Good to see that. It was temting to use xmonad on FreeRunner cell phone, but due to space constraints it would be difficult to keep it together with full ghc.
I think many people will be happy with this. Good work, Braden!
Why not fold this into the xmonad core? Worries about adding too much to the currently very lightweight xmonad?
For the record, my i686 xmonad-light binaries weigh in at 2,996,782 bytes. This will increase as more contrib modules are added, but should remain well under 5MB. A drop in GHC’s puddle, but nontrivial.
That is under discussion. One reason not to is that xmonad-light itself depends on parts of xmonad-contrib. Currently just EZConfig, but that will change as xmonad-light adds support for more contrib modules (ManageDocks, more Layouts…).
One of the comments on the reddit thread points out a subtle problem I hadn’t spotted.
The standard xmonad binary, finding no xmonad.hs, runs the default config. Finding a broken config, it pops up an xmessage with the errors and keeps running as it was.

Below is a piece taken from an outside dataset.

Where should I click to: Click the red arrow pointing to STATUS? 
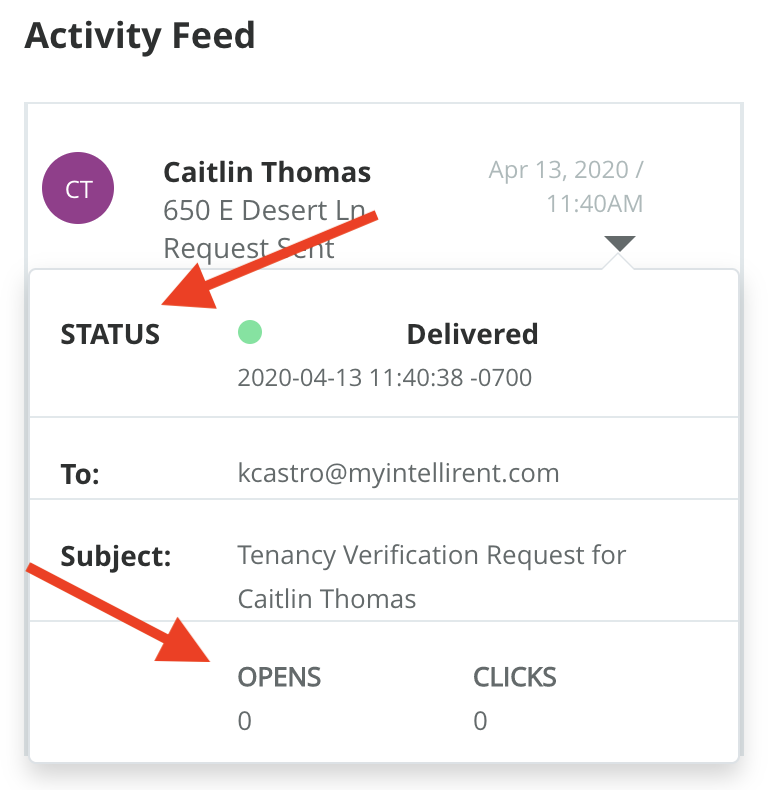coord(270,260)
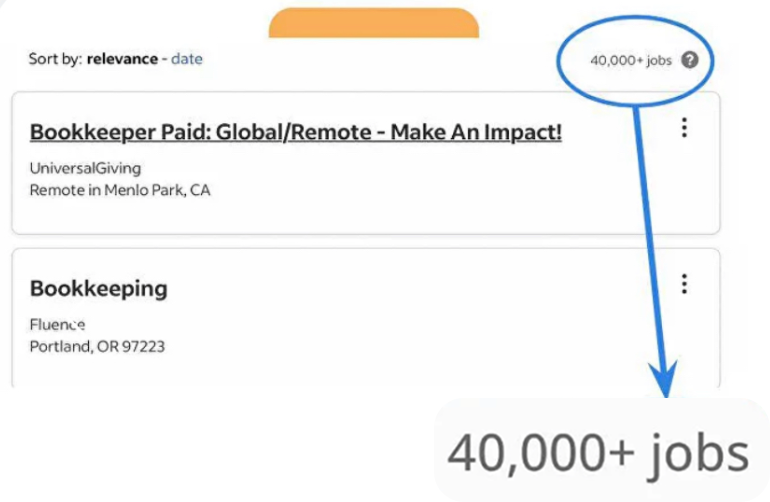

This is the Right Thing: falling back to the default config (with possibly wildly different layouts and key bindings, no ManageDocks, etc.) is far more disruptive than failing to load the new configuration but continuing to run.
Care is required, then, when restarting xmonad-light, to distinguish between an extant but broken xmonad.hs (keep running as it was), and an xmonad.hs that can’t be used because GHC is not installed, or the xmonad and xmonad-contrib libraries are not installed. In the latter case, what should it do?
Working on a principle of least disruption to the user, it seems better to stop if an xmonad.hs exists (even if GHC or xmonad isn’t installed), and inform the user so. Fail to restart and let the original instance keep running normally. Cascading to xmonad.conf (or even to the default) could be potentially very disorienting.
Fortunately that makes the problem of distinguishing why loading the xmonad.hs failed moot: If the file exists, xmonad-light either succeeds in loading, or continues running normally.
I love this. I was having an issue with installing xmonad on an ubuntu install. Doesn’t detect all of the files – an issue with haskell version of some sort.
Your light program made it very easy for me. I love xmonad! switching over to #! with xmonad as my only wm.
Any more work on the manageDock feature?